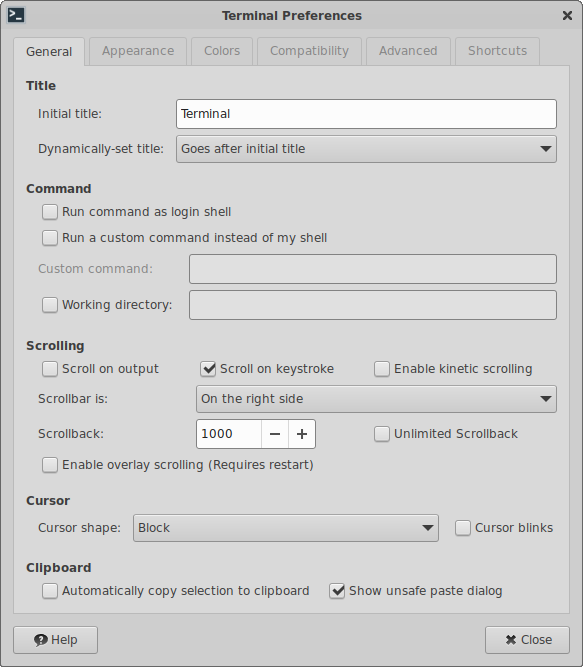This screenshot has height=667, width=583.
Task: Click the Initial title text field
Action: pyautogui.click(x=366, y=114)
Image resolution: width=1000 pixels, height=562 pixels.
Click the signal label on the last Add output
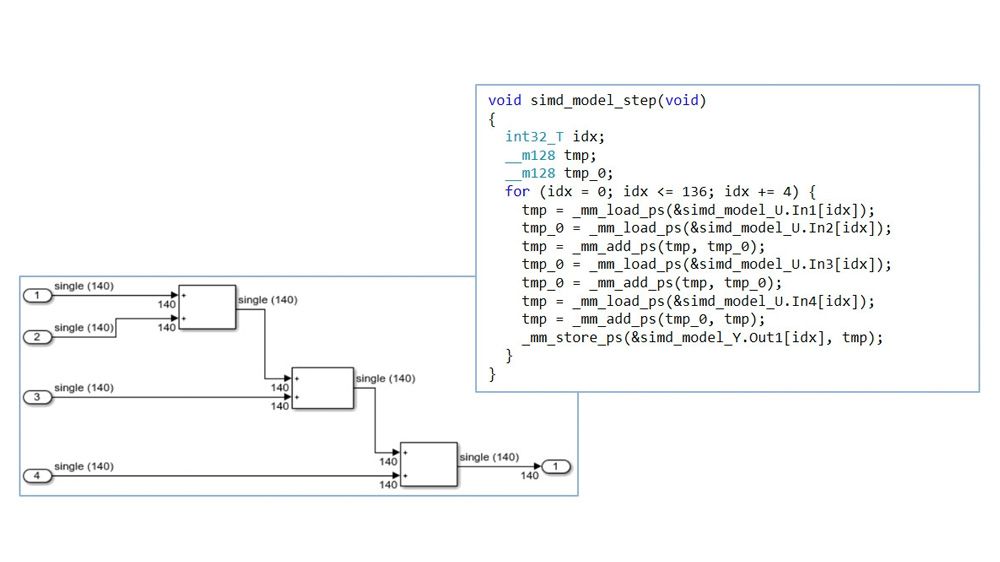pyautogui.click(x=489, y=457)
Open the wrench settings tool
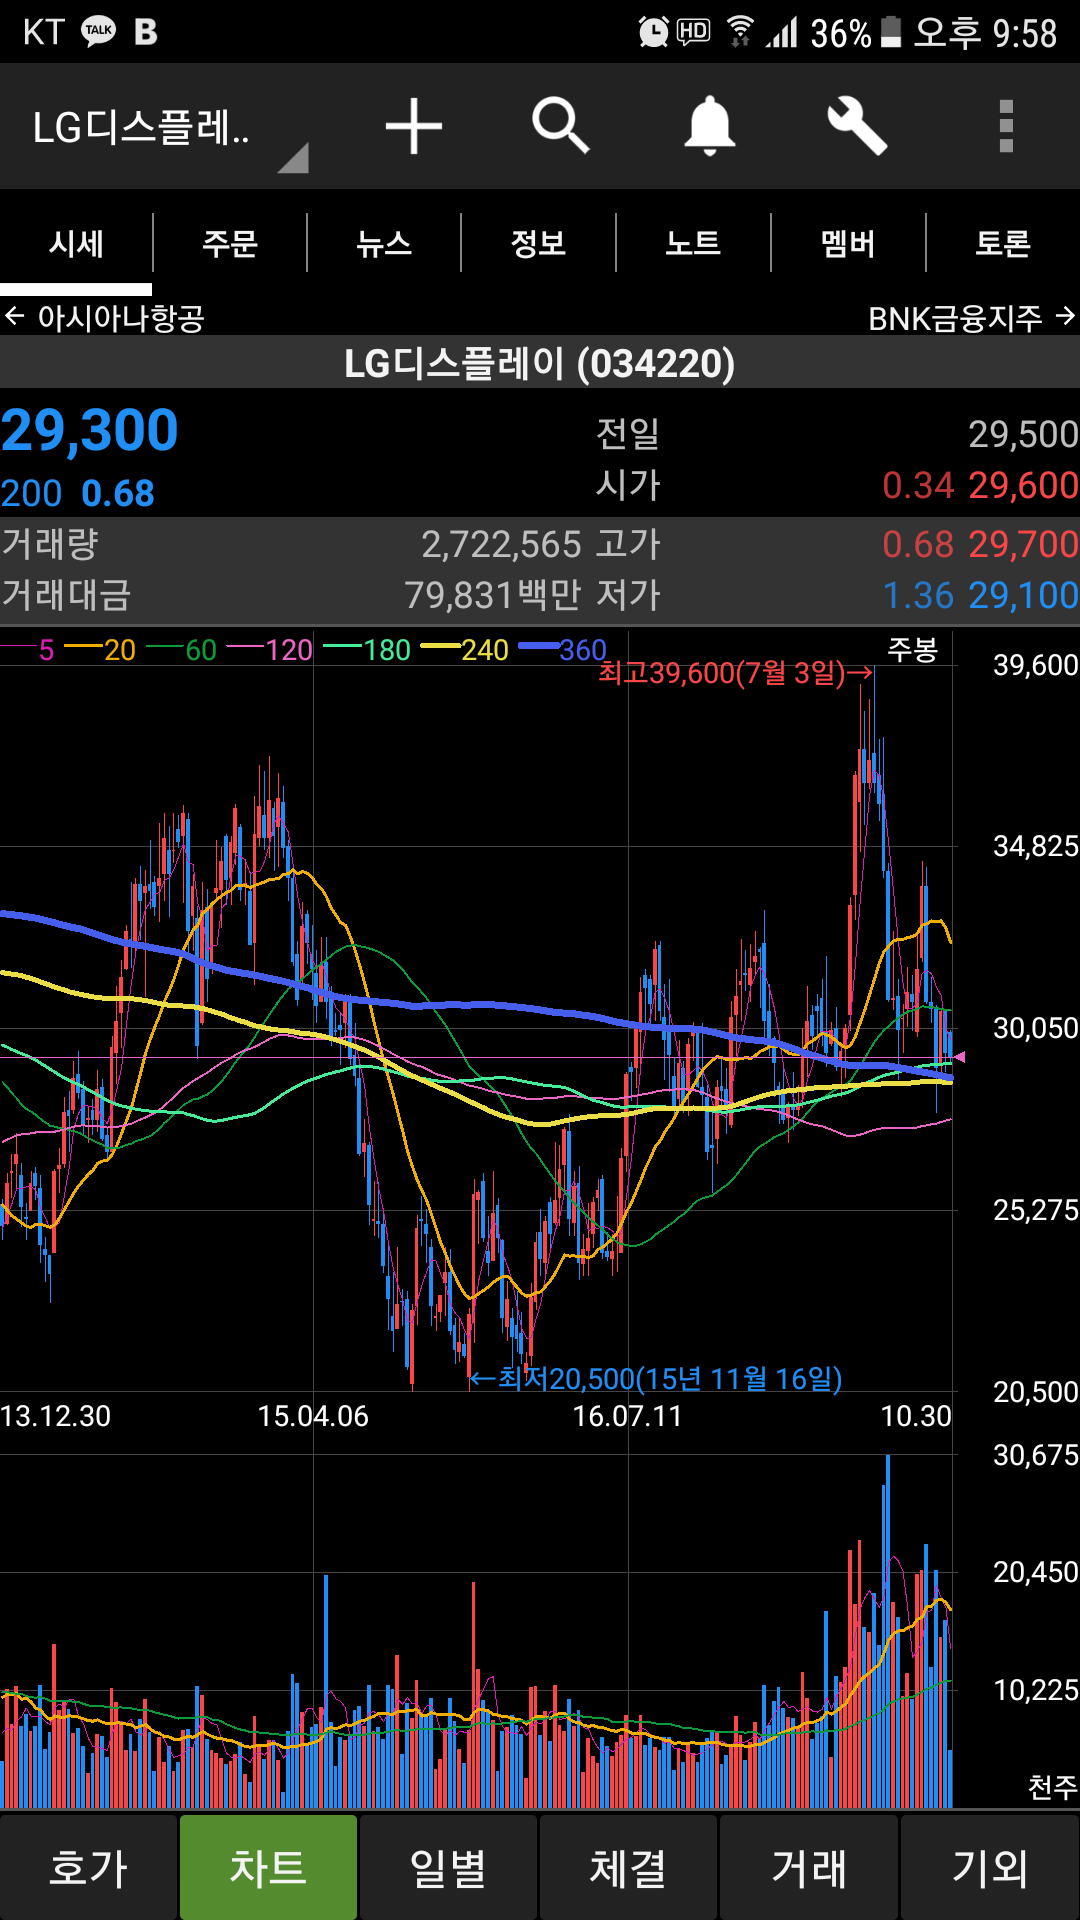This screenshot has height=1920, width=1080. [857, 126]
※
■ **PROBLEM TO SOLVE**: Output the line containing "Image resolution: width=1000" along with every line after it to the end of the material, exactly as written, but without pictures.

■ **TASK ANSWER**:
Image resolution: width=1000 pixels, height=562 pixels.
Click the signal label on the last Add output
pyautogui.click(x=489, y=457)
Open the wrench settings tool
This screenshot has height=1920, width=1080. [857, 126]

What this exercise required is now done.